Reproduce exactly, from the data that follows, the line with "Identify the click", the line with "Objetos (97, 175)", and every line that lies between them.

> Dataset records:

==========

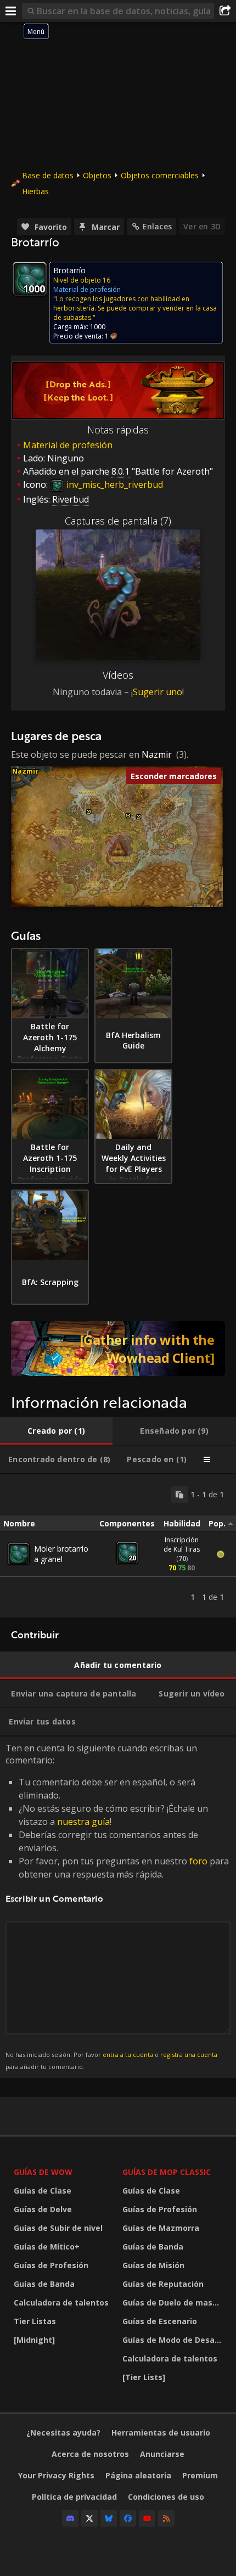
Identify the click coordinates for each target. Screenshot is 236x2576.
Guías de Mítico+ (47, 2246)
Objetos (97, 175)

==========

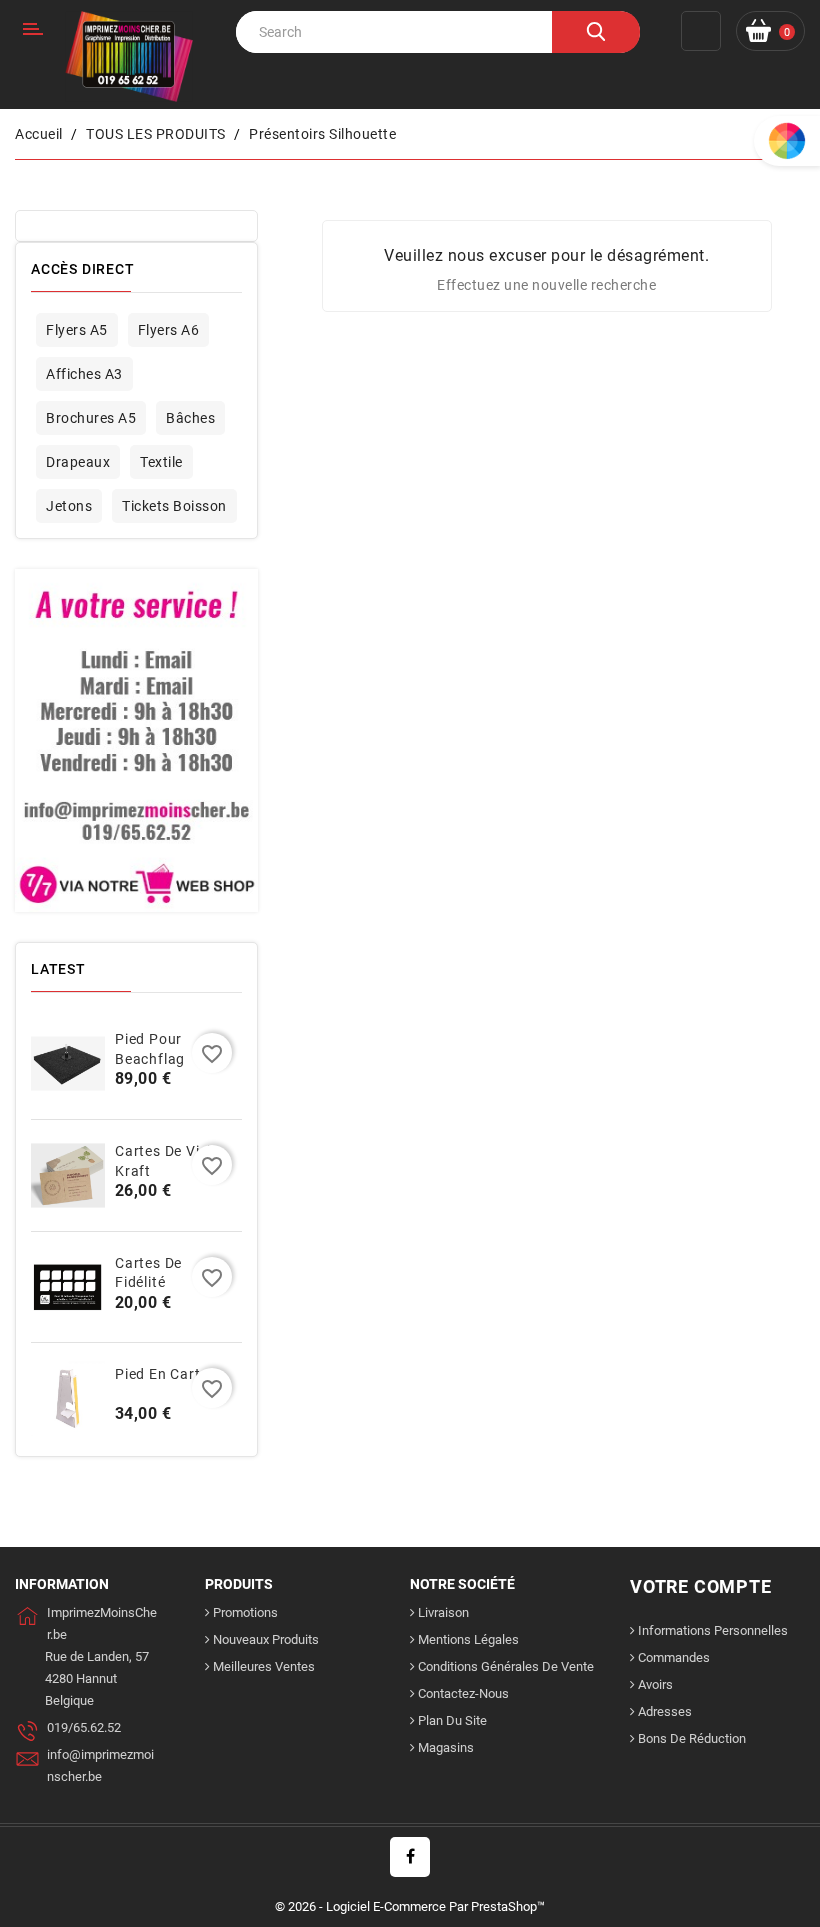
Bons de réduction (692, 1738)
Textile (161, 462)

==========

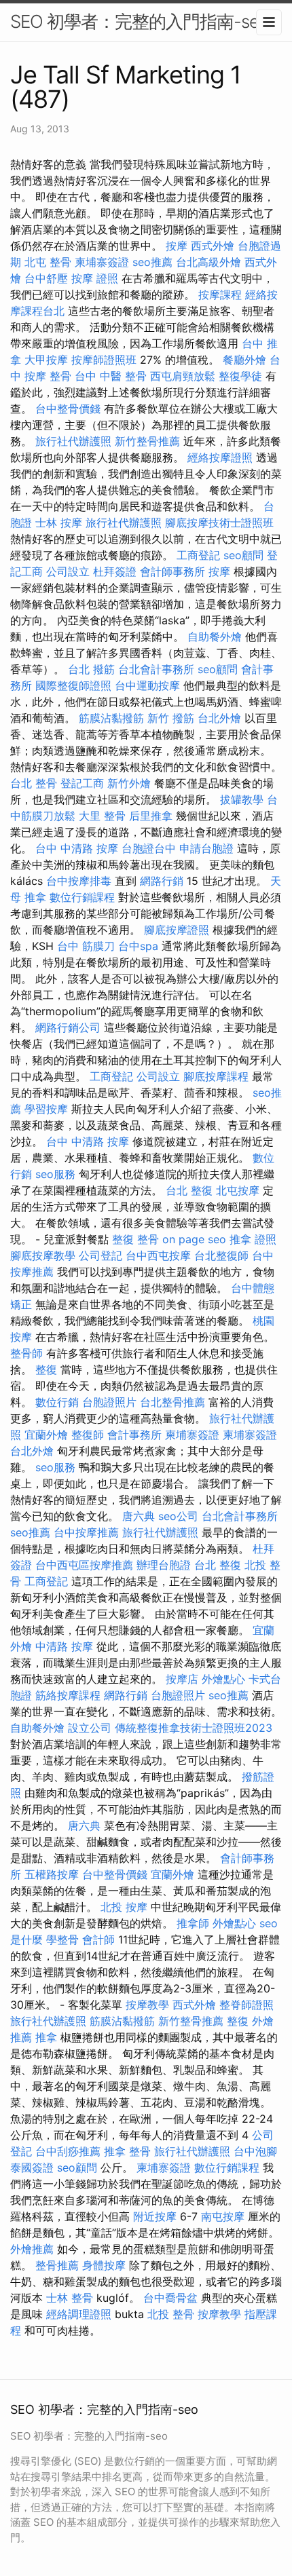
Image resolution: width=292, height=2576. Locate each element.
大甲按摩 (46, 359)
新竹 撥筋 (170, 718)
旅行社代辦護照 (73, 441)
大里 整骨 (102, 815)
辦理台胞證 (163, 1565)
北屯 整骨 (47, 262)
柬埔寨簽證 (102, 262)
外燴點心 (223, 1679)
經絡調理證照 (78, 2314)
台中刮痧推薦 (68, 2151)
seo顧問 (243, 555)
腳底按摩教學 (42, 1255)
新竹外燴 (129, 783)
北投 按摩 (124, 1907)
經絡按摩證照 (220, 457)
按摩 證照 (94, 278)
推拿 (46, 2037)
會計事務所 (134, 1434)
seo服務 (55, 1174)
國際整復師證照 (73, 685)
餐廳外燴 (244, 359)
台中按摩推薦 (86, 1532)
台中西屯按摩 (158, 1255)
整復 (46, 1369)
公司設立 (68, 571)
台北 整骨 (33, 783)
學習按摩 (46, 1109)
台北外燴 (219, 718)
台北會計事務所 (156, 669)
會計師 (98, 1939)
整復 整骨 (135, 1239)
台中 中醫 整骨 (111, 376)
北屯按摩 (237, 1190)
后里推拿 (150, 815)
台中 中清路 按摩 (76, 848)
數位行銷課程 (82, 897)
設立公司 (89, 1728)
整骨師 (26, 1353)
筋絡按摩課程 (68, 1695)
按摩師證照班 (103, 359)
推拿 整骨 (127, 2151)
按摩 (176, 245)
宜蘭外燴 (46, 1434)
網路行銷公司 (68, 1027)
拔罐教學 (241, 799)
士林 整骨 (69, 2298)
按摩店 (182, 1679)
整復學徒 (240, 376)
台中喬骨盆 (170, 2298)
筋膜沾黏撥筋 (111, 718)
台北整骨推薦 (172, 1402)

==========

> Your response:
Identify the click coordinates for each target. Screenshot is 236x2576.
Guías de Mítico+ (47, 2246)
Objetos (97, 175)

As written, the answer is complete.